Reproduce the listing below word for word, starting at its very first line and ending with the line that contains "The image size is (409, 727).".

----- Exercise data

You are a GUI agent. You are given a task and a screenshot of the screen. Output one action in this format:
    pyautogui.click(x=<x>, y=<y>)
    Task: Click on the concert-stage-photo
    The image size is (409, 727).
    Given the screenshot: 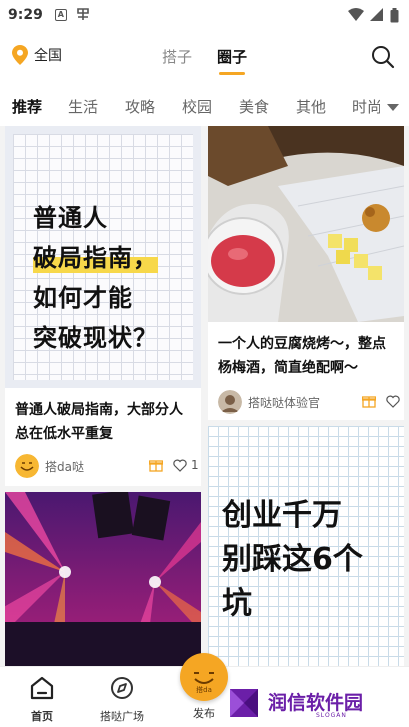 What is the action you would take?
    pyautogui.click(x=103, y=579)
    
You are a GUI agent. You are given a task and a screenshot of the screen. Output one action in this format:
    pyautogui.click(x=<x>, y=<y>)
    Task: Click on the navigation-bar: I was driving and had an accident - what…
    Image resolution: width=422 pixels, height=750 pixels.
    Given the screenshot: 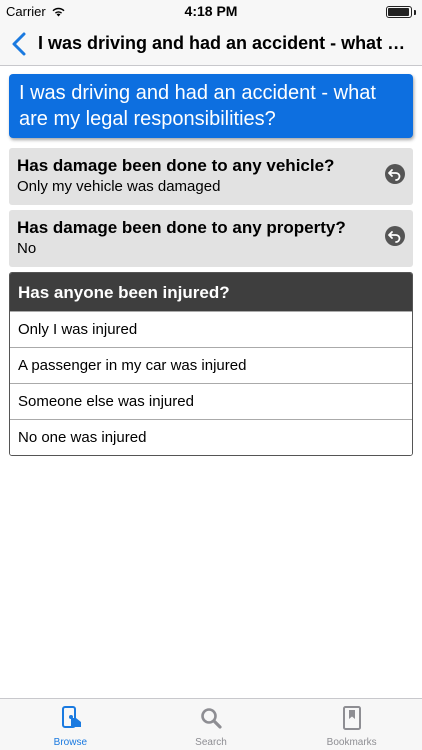 What is the action you would take?
    pyautogui.click(x=211, y=44)
    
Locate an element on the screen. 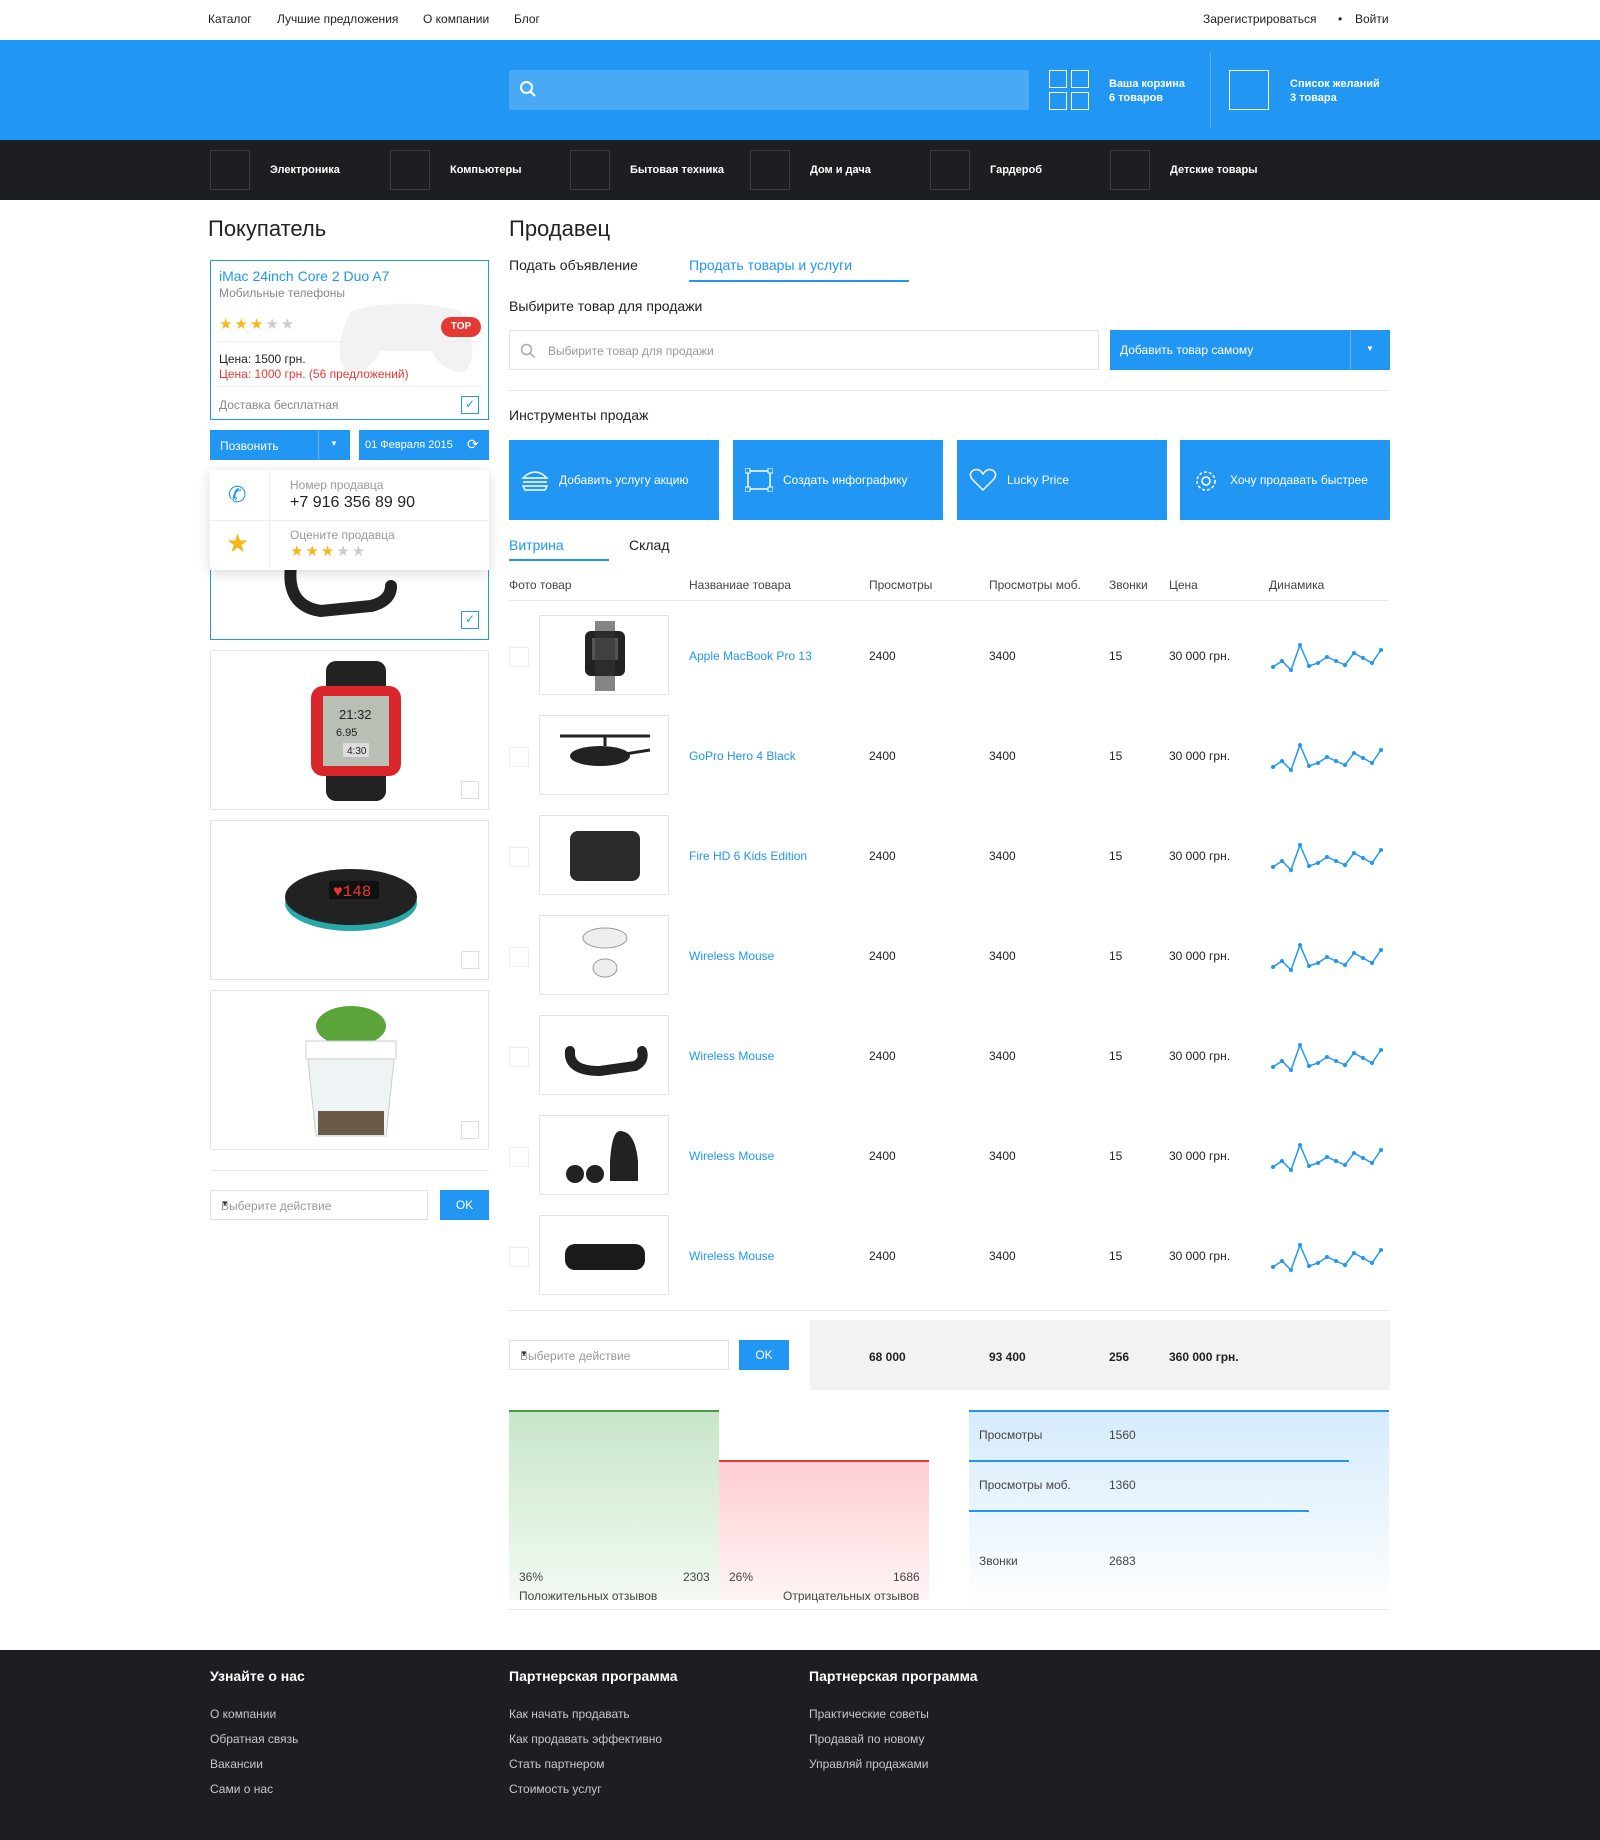  search-input is located at coordinates (769, 90).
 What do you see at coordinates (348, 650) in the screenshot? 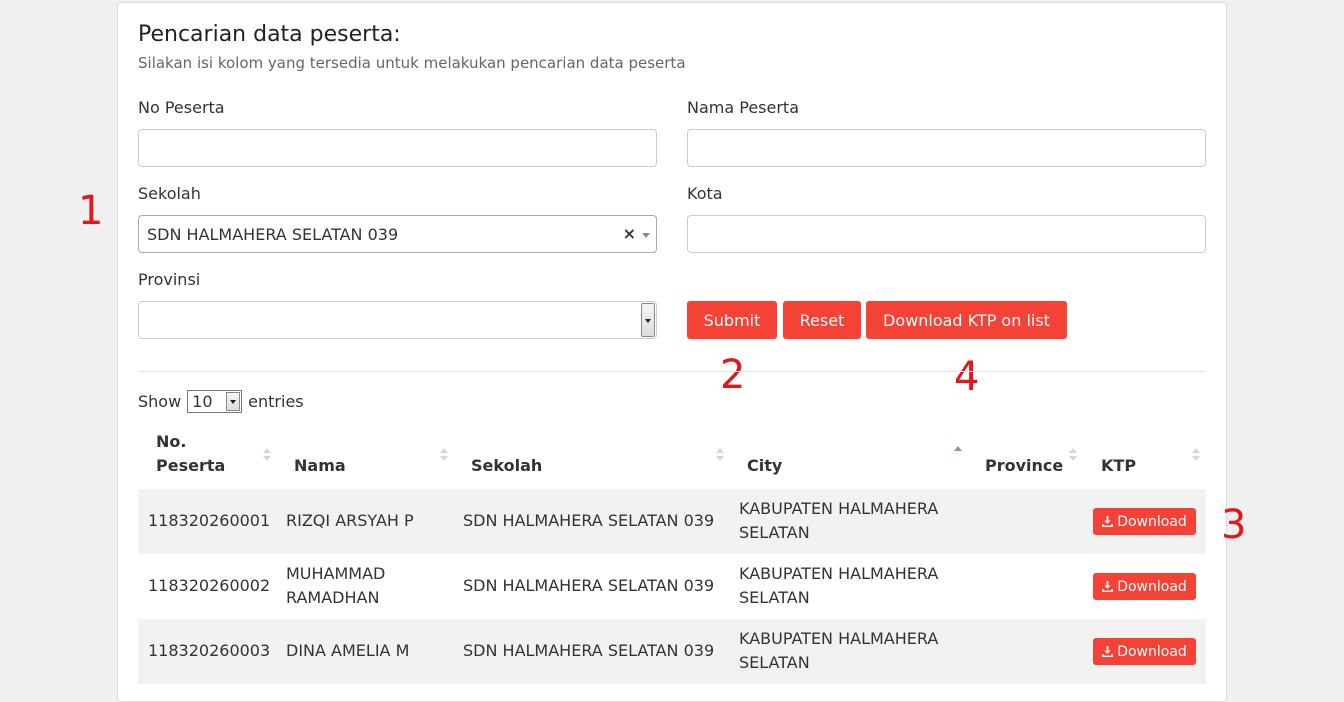
I see `cell-nama: DINA AMELIA M` at bounding box center [348, 650].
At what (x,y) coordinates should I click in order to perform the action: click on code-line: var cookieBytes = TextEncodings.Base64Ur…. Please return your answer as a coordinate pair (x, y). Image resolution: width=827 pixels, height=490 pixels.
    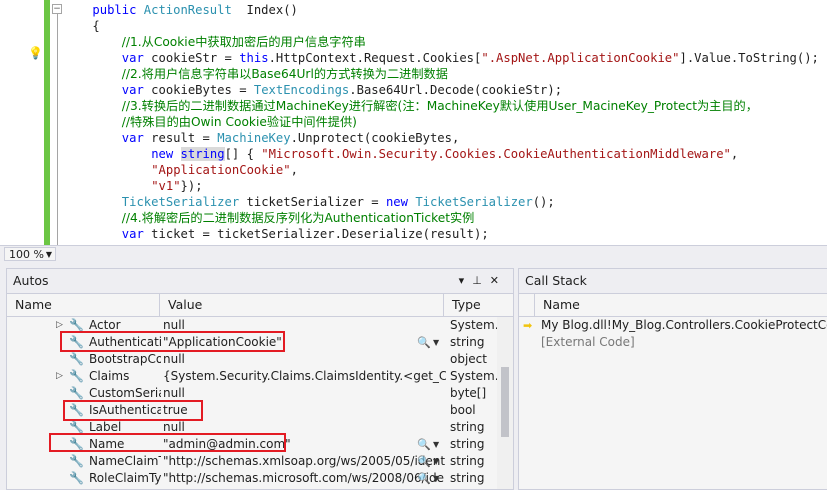
    Looking at the image, I should click on (460, 90).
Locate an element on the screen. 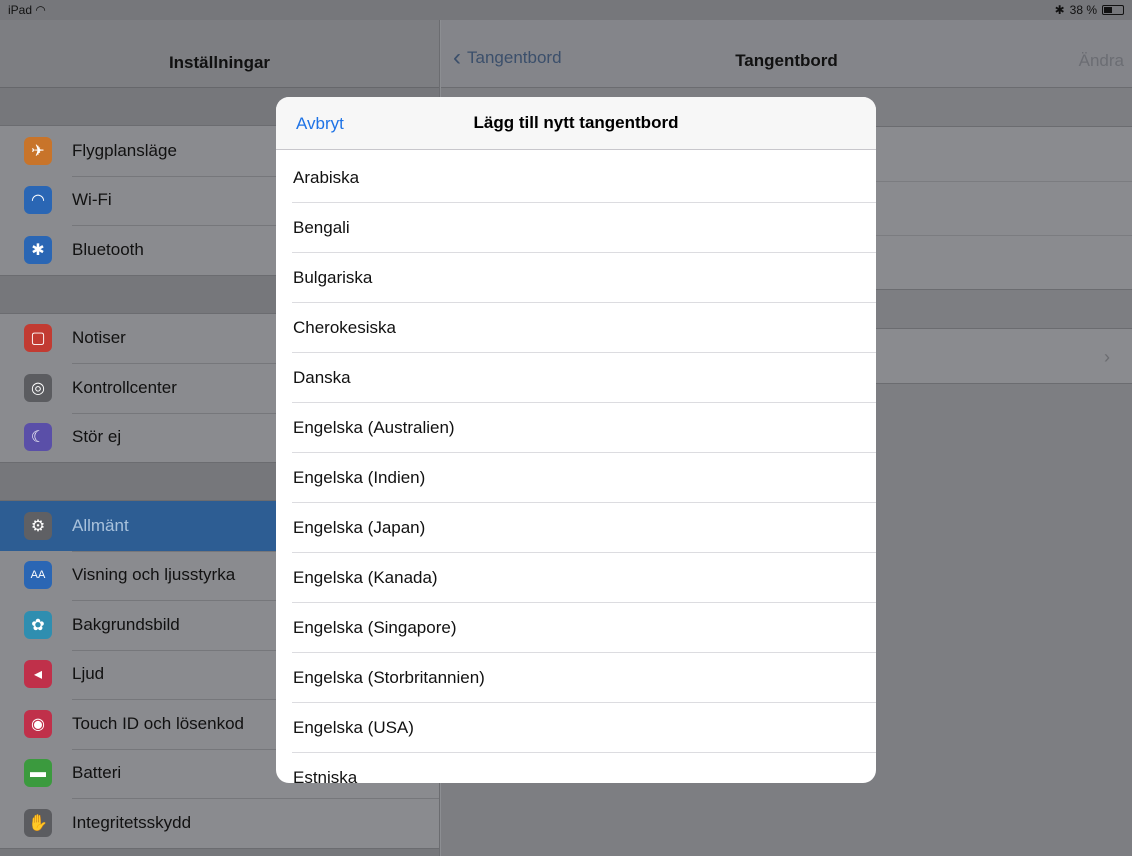  wallpaper-icon: ✿ is located at coordinates (38, 624).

----------

• **Response**:
You are a GUI agent. You are given a task and a screenshot of the screen. Output one action in this format:
    pyautogui.click(x=<x>, y=<y>)
    Task: Click on the concert-stage-photo
    The image size is (409, 727).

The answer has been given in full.